このニュースを聞いたのは、友人数人と朝ご飯を食べているとき。牛乳がしっかり染みてなくて残念だわ、と文句を言いながらフレンチトーストを食べてる友人が「そうそう、このニュースが酷い」とスマホを見せてくれた。口に入れていた卵サンドの味が消えた。女性の点数に0.8、または0.9をかけて計算という生々しい証言に、周りの音が消えた。数秒おいて、私たちは一斉に怒りだした。
「来るところまできた」「実害出てる、賠償しろよ」「そもそも男に下駄履かせすぎなんだ」「女性の人生を、なんだと思ってる?」「狂ってる!!!!!」。怒りは尽きず、怒りを出せば悲しさが溢れてきて、こんな悔しさをいつまで女に強いるのかと悔しくて。そしてひとしきり怒った後に私たちは、はっきりと思う。「東医大だけじゃないよね」と。
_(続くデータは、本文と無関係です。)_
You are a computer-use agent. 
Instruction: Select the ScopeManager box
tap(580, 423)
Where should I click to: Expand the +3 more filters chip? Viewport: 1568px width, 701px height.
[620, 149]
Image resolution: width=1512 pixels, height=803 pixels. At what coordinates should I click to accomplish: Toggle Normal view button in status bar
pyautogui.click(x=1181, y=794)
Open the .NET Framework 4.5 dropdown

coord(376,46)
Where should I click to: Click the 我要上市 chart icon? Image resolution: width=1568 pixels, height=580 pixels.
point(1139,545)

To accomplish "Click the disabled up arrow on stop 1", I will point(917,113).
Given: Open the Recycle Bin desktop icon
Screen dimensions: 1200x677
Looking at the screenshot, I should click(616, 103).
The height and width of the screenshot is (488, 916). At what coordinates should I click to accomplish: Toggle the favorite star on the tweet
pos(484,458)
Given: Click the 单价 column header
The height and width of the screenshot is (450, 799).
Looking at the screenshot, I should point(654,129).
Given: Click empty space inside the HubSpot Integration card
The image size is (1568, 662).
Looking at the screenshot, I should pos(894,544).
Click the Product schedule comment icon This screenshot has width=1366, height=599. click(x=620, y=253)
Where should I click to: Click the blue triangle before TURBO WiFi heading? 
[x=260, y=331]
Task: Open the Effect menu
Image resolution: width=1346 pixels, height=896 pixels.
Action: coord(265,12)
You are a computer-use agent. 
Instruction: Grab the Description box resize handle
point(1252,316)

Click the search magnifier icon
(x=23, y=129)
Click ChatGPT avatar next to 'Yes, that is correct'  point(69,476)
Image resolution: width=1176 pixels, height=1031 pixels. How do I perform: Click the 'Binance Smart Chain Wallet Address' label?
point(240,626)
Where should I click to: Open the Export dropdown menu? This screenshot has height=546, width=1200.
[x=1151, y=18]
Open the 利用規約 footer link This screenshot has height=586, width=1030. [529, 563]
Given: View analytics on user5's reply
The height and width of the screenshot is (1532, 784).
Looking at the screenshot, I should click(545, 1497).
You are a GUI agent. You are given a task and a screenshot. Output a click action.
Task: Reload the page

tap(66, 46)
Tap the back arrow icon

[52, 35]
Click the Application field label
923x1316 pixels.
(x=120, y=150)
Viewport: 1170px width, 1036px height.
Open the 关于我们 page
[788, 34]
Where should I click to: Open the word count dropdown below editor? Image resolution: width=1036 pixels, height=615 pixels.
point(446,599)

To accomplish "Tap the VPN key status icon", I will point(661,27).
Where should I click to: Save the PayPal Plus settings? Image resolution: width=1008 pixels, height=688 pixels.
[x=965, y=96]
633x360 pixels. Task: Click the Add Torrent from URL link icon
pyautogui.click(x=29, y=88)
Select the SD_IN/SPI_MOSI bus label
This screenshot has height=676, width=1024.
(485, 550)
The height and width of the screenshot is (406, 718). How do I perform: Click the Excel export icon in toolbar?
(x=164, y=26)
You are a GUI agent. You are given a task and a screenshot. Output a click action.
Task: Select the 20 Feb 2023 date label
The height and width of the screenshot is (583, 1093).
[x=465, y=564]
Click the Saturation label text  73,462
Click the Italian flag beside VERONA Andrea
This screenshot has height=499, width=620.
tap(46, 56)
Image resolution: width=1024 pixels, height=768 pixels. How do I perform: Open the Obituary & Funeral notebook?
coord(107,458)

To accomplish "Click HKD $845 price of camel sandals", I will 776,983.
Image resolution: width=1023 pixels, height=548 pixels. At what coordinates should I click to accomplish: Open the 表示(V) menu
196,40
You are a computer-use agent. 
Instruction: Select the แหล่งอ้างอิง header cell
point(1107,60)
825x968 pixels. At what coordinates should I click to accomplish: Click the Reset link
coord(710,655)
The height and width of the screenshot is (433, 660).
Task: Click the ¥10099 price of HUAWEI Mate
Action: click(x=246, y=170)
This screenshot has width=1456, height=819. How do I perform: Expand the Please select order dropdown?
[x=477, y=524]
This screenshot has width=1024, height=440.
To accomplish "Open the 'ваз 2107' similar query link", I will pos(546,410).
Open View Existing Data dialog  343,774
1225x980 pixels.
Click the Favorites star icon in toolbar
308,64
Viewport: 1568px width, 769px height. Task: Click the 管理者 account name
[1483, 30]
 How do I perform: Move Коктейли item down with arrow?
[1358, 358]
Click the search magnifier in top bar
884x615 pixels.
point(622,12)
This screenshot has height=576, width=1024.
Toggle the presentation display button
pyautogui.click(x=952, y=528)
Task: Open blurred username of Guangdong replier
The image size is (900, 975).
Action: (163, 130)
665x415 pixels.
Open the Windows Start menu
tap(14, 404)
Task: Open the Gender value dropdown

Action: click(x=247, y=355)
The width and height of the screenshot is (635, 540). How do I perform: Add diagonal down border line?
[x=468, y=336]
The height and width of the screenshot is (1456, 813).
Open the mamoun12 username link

うすうす気がついていた。いや、はっきりと聞いたこともある。医大ではなく普通の会社の「入社試験の点数だけだと女が多くなるから男女同点なら男を採る」という理屈。女は激務に耐えられないし、子ども産むし、辞めちゃうし、と。医療の現場も一般企業の現場も、ジェンダー意識は変わらない。それは男性に高い下駄を履かせて守り、女性の人生をないがしろにする。下駄の高さも「実力のうち」だと、女の声を封じながら。